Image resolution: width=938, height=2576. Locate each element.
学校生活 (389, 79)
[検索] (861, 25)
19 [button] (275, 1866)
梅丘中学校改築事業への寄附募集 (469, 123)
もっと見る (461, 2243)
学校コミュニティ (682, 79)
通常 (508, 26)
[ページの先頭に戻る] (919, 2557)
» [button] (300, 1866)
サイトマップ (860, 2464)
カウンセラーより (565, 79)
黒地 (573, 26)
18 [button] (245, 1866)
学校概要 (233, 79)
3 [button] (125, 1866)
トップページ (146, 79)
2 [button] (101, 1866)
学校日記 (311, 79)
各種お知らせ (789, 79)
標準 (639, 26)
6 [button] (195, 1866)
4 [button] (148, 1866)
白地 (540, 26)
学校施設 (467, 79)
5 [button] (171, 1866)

——————————

EXERCISE: Every line in the data that includes the word "button" should be counted, and only the resulting number given.

SOLUTION TO THE PROBLEM: 8